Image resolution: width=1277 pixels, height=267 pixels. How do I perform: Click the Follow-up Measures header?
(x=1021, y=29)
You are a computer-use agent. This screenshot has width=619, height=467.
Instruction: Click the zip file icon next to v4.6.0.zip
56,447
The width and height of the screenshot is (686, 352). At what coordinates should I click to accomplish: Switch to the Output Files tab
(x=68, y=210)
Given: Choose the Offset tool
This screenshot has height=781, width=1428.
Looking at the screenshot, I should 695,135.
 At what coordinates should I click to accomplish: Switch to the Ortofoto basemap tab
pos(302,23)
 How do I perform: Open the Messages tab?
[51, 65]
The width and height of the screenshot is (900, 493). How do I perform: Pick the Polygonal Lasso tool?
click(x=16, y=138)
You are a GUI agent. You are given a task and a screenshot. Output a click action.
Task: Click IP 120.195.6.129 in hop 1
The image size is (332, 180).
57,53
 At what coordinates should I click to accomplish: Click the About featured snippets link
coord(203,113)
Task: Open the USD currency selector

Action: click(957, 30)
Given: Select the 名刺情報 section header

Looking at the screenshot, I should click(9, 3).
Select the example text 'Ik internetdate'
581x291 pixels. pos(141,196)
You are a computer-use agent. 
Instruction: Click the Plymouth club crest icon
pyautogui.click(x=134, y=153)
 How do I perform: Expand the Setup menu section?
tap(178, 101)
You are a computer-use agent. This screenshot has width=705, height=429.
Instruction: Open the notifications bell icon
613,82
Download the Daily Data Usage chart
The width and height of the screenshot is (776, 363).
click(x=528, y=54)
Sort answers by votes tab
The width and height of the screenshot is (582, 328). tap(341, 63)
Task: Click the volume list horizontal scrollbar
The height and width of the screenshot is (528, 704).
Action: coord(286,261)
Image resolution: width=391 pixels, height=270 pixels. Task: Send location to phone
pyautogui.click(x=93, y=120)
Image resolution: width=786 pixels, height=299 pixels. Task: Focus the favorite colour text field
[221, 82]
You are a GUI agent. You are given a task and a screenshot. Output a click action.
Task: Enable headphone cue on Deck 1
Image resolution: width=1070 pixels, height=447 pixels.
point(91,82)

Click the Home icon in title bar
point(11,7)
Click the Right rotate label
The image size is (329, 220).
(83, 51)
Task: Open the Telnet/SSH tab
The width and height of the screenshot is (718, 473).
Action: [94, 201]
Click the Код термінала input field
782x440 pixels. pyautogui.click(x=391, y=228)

◆ ◆ ◆ ◆

» **ASSIGNMENT**: Repeat each record exactly, leaving nothing out.

» **FINAL ANSWER**:
Image resolution: width=1277 pixels, height=267 pixels. How do I perform: Click the Follow-up Measures header?
(x=1021, y=29)
You are a computer-use agent. This screenshot has width=619, height=467.
Instruction: Click the zip file icon next to v4.6.0.zip
56,447
The width and height of the screenshot is (686, 352). At what coordinates should I click to accomplish: Switch to the Output Files tab
(x=68, y=210)
Given: Choose the Offset tool
This screenshot has height=781, width=1428.
Looking at the screenshot, I should 695,135.
 At what coordinates should I click to accomplish: Switch to the Ortofoto basemap tab
pos(302,23)
 How do I perform: Open the Messages tab?
[51, 65]
The width and height of the screenshot is (900, 493). How do I perform: Pick the Polygonal Lasso tool?
click(x=16, y=138)
You are a GUI agent. You are given a task and a screenshot. Output a click action.
Task: Click IP 120.195.6.129 in hop 1
The image size is (332, 180).
57,53
 At what coordinates should I click to accomplish: Click the About featured snippets link
coord(203,113)
Task: Open the USD currency selector

Action: click(957, 30)
Given: Select the 名刺情報 section header

Looking at the screenshot, I should click(9, 3).
Select the example text 'Ik internetdate'
581x291 pixels. pos(141,196)
You are a computer-use agent. 
Instruction: Click the Plymouth club crest icon
pyautogui.click(x=134, y=153)
 How do I perform: Expand the Setup menu section?
tap(178, 101)
You are a computer-use agent. This screenshot has width=705, height=429.
Instruction: Open the notifications bell icon
613,82
Download the Daily Data Usage chart
The width and height of the screenshot is (776, 363).
click(x=528, y=54)
Sort answers by votes tab
The width and height of the screenshot is (582, 328). tap(341, 63)
Task: Click the volume list horizontal scrollbar
The height and width of the screenshot is (528, 704).
Action: coord(286,261)
Image resolution: width=391 pixels, height=270 pixels. Task: Send location to phone
pyautogui.click(x=93, y=120)
Image resolution: width=786 pixels, height=299 pixels. Task: Focus the favorite colour text field
[221, 82]
You are a GUI agent. You are given a task and a screenshot. Output a click action.
Task: Enable headphone cue on Deck 1
Image resolution: width=1070 pixels, height=447 pixels.
point(91,82)

Click the Home icon in title bar
point(11,7)
Click the Right rotate label
The image size is (329, 220).
(83, 51)
Task: Open the Telnet/SSH tab
The width and height of the screenshot is (718, 473).
Action: [94, 201]
Click the Код термінала input field
782x440 pixels. pyautogui.click(x=391, y=228)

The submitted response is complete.